Council committed, in 2019, to an urban stormwater harvesting scheme within the city that would incorporate a number of holding ponds and a new pipeline.
The plan is for the water to be piped to the Macquarie River, treated and then used to supplement the town water supply.
Mr Goldney's alternative proposal for council is to model the amount of stormwater that currently enters the Macquarie River via the city's urban streams and then "seek permission from the state government to each year take this volume of water from the Macquarie River via the existing upstream pump, when it is needed in periods of drought".
"This proposal would actually deliver more water than the proposed water harvesting scheme since there is no evaporation from storage ponds to account for, and the city could also capture rain showers up to 10 millimetres that cannot be captured by a built harvesting program," Mr Goldney writes in his open letter to council.
Mr Goldney said his alternative proposal would save council $2 million in the 2021/22 budget as well as millions in state grants.

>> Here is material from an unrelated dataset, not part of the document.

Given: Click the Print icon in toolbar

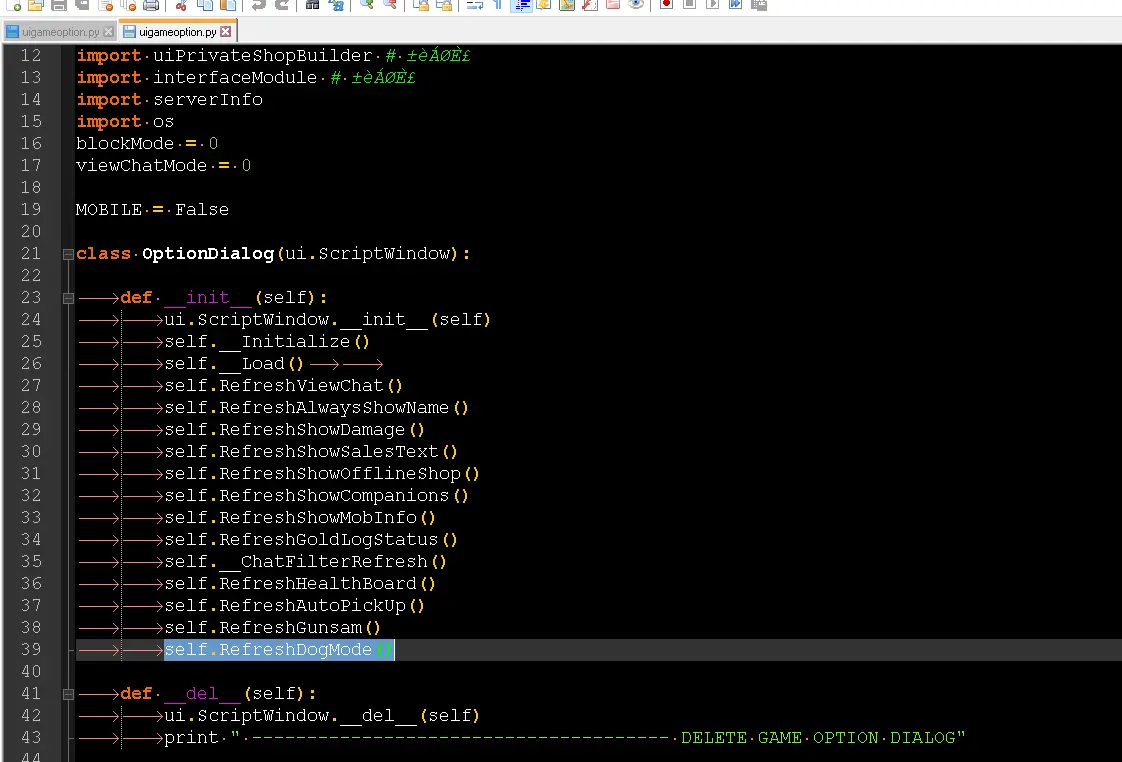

"Other significant annual savings would be in avoiding maintenance costs and the considerable expenses associated with pumping water," he writes.

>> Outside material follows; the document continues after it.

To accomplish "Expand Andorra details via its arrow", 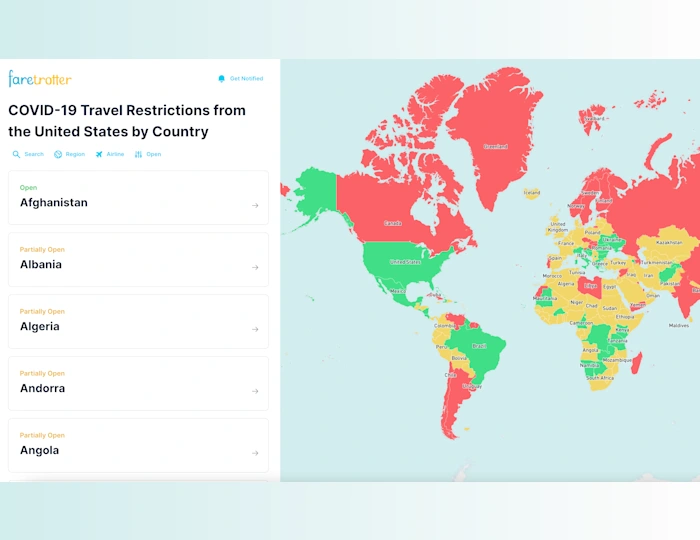I will (x=255, y=391).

The state grants, he said, could be diverted to subsidising residential and business rainwater tanks; building a pipeline from Chifley Dam to Bathurst; purchasing upstream irrigation licences; drilling for water in old paleo streams; and modelling how lowering the water pressure to residential and commercial premises "could offer substantial savings in water use".
Stormwater harvesting made a lot of sense in Orange, he said, "since they are one of the few cities in Australia not adjacent to a major river".
"The proposed water harvesting scheme in Bathurst makes no sense since we already have a pump pulling water out of the Macquarie River. Let's use that pump creatively," Mr Goldney writes.
Mr Goldney is the principal consulting ecologist with Cenwest Environmental Services.
When contacted by the Advocate, council's director of engineering services Darren Sturgiss said "numerous options were considered for water security projects with the current proposal being actioned as the best outcome to secure water yield".